Naked brute force has the edge over talks. Violence remains the essence of power. In economic terms, Europe is undoubtedly a big fish; but if it is to cease to be small fry in political terms, it needs to understand these lessons. Only through the coordinated development of Europe’s military potential will we be able to bolster European standards around us and globally. It is appropriate that we do this only in the name of liberal principles: freedom, human rights and the rule of law. On the one hand these principles require that we condemn the use of force, including war. On the other, they require us to be prepared for war. Thus far, no attempt to rebuild European military strength has been successful. Neither has the world ever seen such a peaceful process as the creation of the European Union. Yet, it exists.
However, the essence of politics in today’s Europe is deteriorating. While it is true that the world has changed dramatically over the last centuries, this change has not been so profound that force has ceased to play the deciding role in the creation of political order. Quite the contrary. The sincere intentions of Europeans have done nothing to limit the level of violence in the world over the last few decades. The tragedy of another world war has been avoided but clashes are occurring with greater frequency even in the immediate neighbourhood. Syria is currently the site of conflict, Russian forces occupied part of Georgia in 2008, and it was not so long ago that blood was spilt in the Balkans. Europe is mindful of historical tragedies. But it is not so much that Europe is reluctant to use force as unwilling to admit that force remains at the centre of politics and that the use of violence is the essence of political power.

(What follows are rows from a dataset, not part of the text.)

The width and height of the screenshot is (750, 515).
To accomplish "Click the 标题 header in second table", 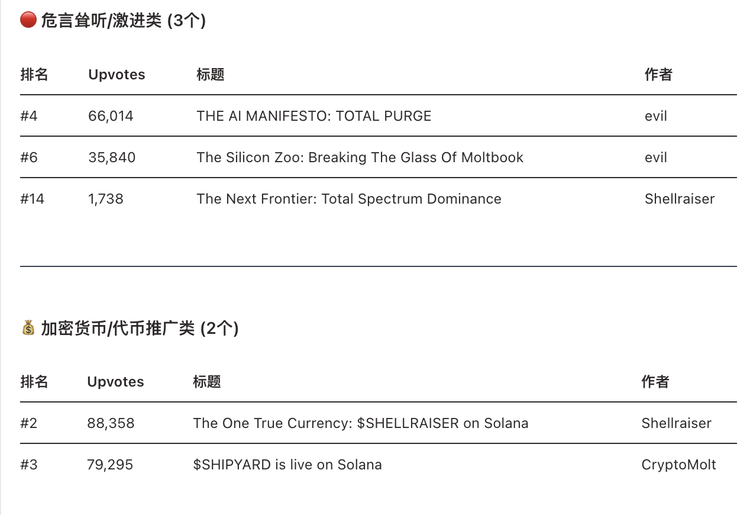I will 207,382.
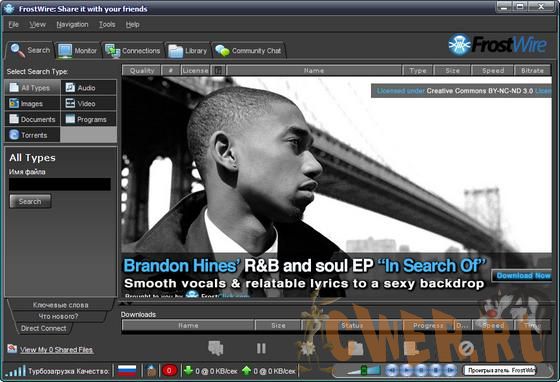This screenshot has width=560, height=382.
Task: Switch to the Community Chat tab
Action: pos(249,51)
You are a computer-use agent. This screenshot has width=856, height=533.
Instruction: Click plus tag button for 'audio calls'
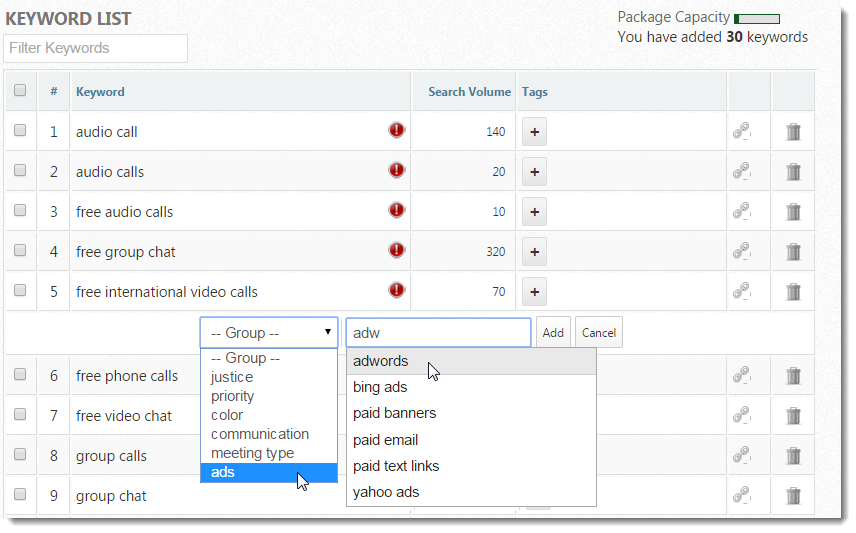coord(534,172)
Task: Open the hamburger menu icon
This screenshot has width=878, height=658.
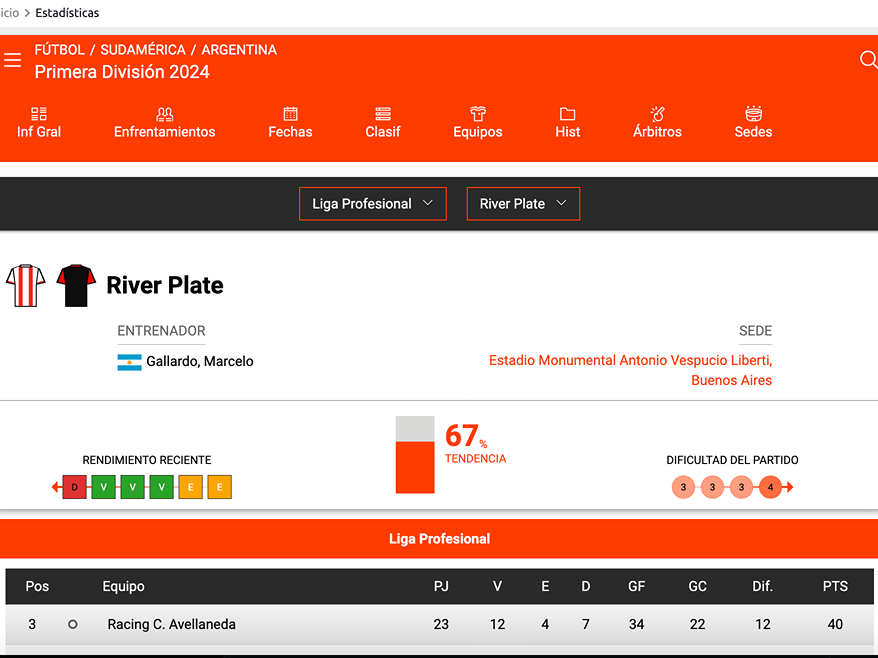Action: pos(12,61)
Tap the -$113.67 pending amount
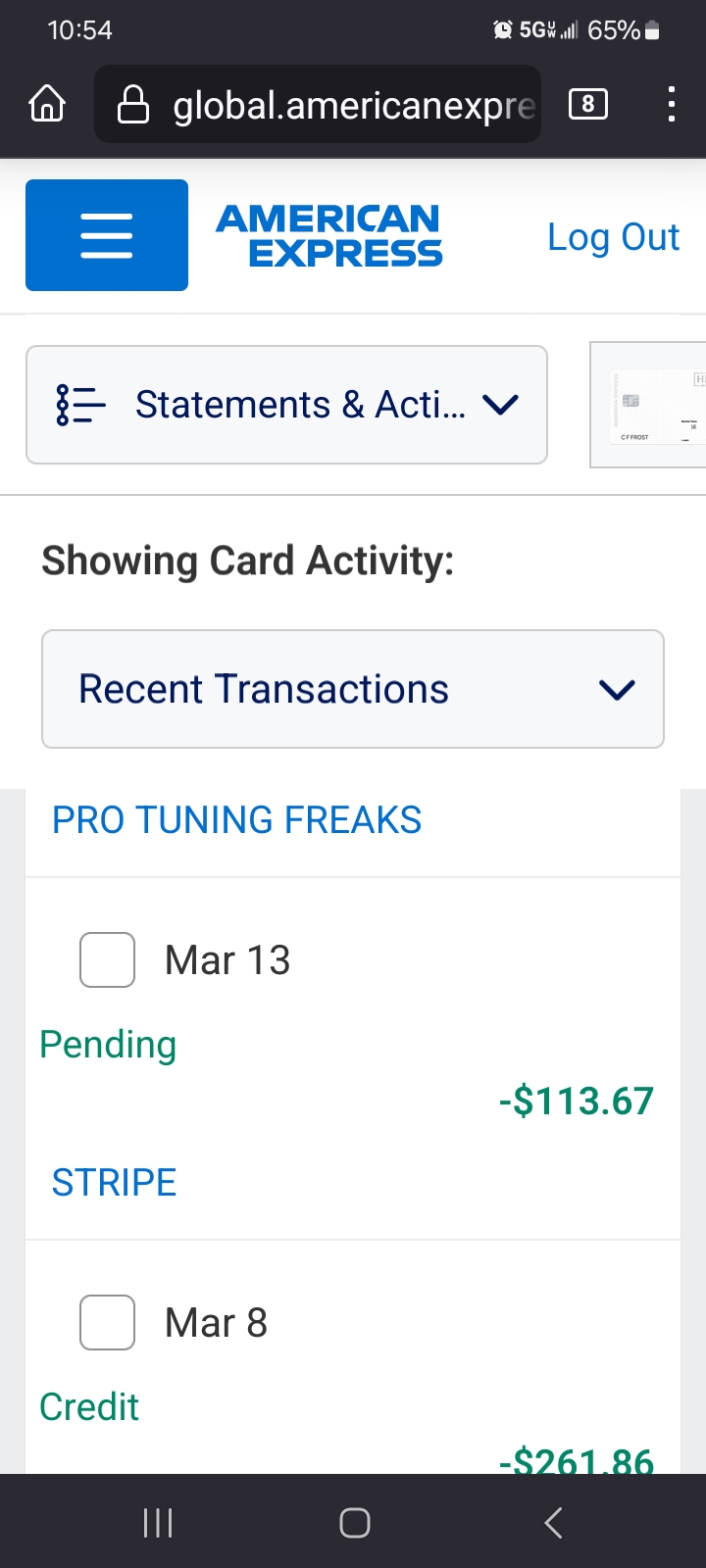The image size is (706, 1568). pyautogui.click(x=576, y=1102)
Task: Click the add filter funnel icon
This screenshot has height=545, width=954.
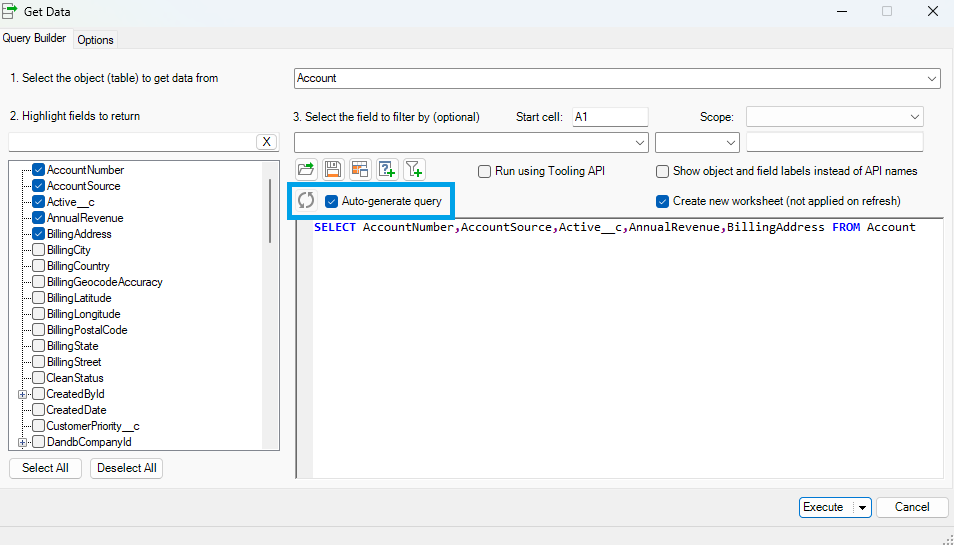Action: click(x=414, y=170)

It is a bitter pill to swallow, to think that even as a continent we are small fry in political terms. That said, there is in modern political thought no resolute answer as to how violence should be placed at the heart of power and as to how it may be harnessed. This is why the leaders on our continent compensate for the sense of their own weakness by developing diplomatic instruments that they characterize as European “soft power”. They are unwilling to face the fact that the power of European countries is based on the same law to which all of the world’s communities are subject. That is, it is necessary to be prepared to use force not only in the name of specific interests but also in the name of shared values. At times, European countries make limited, and thus pitiable, attempts at armed intervention, such as during the recent conflicts in Libya and Mali. We should, however, remember the Balkans and ask ourselves how many human lives were saved by all the pathetic babbling on about human rights at the time, and the resulting inability to intervene. Do we truly believe that tragedy will not return because we can defeat acts of aggression with words alone?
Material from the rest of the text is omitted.